- **Task description**
Put the lines from the line with "Click the red Arabic text فريق موقع تفسير" through the line with "coord(365,164)", both included, into a JSON list of strings with one string per line and no blank lines.

(Word and element location records)
┄┄┄┄┄┄
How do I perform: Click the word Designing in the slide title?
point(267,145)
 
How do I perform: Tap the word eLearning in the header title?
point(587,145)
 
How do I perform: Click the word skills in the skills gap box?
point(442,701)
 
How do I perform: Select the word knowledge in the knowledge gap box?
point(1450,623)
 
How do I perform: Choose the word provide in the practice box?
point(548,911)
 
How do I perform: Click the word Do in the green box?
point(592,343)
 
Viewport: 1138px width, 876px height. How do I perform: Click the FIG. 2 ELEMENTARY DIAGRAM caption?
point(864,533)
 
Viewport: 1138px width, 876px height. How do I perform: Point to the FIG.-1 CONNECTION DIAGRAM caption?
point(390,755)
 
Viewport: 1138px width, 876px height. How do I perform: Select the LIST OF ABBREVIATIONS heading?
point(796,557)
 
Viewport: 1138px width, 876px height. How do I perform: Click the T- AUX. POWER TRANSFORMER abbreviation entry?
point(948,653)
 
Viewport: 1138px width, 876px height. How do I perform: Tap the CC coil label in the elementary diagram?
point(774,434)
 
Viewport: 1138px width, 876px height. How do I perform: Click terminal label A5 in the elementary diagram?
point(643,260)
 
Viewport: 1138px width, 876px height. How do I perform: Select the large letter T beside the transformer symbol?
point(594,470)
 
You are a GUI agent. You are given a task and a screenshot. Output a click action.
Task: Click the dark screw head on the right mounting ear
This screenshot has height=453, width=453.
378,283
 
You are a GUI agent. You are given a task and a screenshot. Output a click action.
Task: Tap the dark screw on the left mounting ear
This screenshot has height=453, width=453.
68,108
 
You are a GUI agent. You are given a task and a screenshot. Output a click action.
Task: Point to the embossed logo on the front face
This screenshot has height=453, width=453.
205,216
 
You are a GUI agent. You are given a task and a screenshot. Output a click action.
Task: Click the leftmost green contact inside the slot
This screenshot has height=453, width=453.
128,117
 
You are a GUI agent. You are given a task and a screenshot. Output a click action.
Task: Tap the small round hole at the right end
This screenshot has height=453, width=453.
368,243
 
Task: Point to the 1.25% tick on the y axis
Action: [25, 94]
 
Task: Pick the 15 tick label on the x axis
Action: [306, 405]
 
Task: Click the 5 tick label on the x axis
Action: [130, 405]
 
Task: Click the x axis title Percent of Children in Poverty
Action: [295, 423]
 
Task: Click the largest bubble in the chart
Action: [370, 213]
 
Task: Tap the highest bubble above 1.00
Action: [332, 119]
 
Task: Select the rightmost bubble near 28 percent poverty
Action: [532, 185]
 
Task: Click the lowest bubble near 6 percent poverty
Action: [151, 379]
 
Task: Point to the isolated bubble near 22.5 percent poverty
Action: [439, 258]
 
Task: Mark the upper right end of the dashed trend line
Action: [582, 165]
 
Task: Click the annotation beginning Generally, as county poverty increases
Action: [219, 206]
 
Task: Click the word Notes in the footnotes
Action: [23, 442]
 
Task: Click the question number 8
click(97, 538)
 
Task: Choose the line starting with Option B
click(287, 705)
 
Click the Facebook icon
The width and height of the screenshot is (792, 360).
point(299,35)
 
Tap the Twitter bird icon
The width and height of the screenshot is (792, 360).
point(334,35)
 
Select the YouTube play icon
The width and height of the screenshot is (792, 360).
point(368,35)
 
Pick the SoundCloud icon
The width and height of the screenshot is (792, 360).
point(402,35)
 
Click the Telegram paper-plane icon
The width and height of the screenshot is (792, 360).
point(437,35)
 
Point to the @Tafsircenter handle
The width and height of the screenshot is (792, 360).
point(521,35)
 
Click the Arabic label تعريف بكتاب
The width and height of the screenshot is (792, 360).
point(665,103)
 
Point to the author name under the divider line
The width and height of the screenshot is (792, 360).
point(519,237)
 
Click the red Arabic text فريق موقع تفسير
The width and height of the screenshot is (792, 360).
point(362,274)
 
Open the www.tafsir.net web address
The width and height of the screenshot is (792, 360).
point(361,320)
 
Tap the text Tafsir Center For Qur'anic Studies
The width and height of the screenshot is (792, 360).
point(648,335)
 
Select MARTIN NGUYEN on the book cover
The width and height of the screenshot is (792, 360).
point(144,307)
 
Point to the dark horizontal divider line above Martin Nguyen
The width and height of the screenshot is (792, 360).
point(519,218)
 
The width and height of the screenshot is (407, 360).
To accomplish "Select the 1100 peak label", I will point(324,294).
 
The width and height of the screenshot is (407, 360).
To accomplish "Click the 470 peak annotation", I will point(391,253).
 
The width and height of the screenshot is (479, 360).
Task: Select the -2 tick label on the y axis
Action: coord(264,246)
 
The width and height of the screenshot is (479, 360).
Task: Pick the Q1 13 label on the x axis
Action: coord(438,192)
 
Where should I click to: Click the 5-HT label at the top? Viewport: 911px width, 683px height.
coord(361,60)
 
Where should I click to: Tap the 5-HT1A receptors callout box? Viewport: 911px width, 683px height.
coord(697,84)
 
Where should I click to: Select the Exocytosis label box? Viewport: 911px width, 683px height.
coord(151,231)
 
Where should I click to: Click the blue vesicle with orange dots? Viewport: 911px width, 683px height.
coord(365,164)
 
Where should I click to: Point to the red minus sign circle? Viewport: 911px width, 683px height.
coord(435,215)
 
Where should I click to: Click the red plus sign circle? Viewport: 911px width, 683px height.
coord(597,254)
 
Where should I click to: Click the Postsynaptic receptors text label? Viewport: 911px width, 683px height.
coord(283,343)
┄┄┄┄┄┄
- **Expected output**
[
  "Click the red Arabic text فريق موقع تفسير",
  "The width and height of the screenshot is (792, 360).",
  "point(362,274)",
  "Open the www.tafsir.net web address",
  "The width and height of the screenshot is (792, 360).",
  "point(361,320)",
  "Tap the text Tafsir Center For Qur'anic Studies",
  "The width and height of the screenshot is (792, 360).",
  "point(648,335)",
  "Select MARTIN NGUYEN on the book cover",
  "The width and height of the screenshot is (792, 360).",
  "point(144,307)",
  "Point to the dark horizontal divider line above Martin Nguyen",
  "The width and height of the screenshot is (792, 360).",
  "point(519,218)",
  "The width and height of the screenshot is (407, 360).",
  "To accomplish \"Select the 1100 peak label\", I will point(324,294).",
  "The width and height of the screenshot is (407, 360).",
  "To accomplish \"Click the 470 peak annotation\", I will point(391,253).",
  "The width and height of the screenshot is (479, 360).",
  "Task: Select the -2 tick label on the y axis",
  "Action: coord(264,246)",
  "The width and height of the screenshot is (479, 360).",
  "Task: Pick the Q1 13 label on the x axis",
  "Action: coord(438,192)",
  "Where should I click to: Click the 5-HT label at the top? Viewport: 911px width, 683px height.",
  "coord(361,60)",
  "Where should I click to: Tap the 5-HT1A receptors callout box? Viewport: 911px width, 683px height.",
  "coord(697,84)",
  "Where should I click to: Select the Exocytosis label box? Viewport: 911px width, 683px height.",
  "coord(151,231)",
  "Where should I click to: Click the blue vesicle with orange dots? Viewport: 911px width, 683px height.",
  "coord(365,164)"
]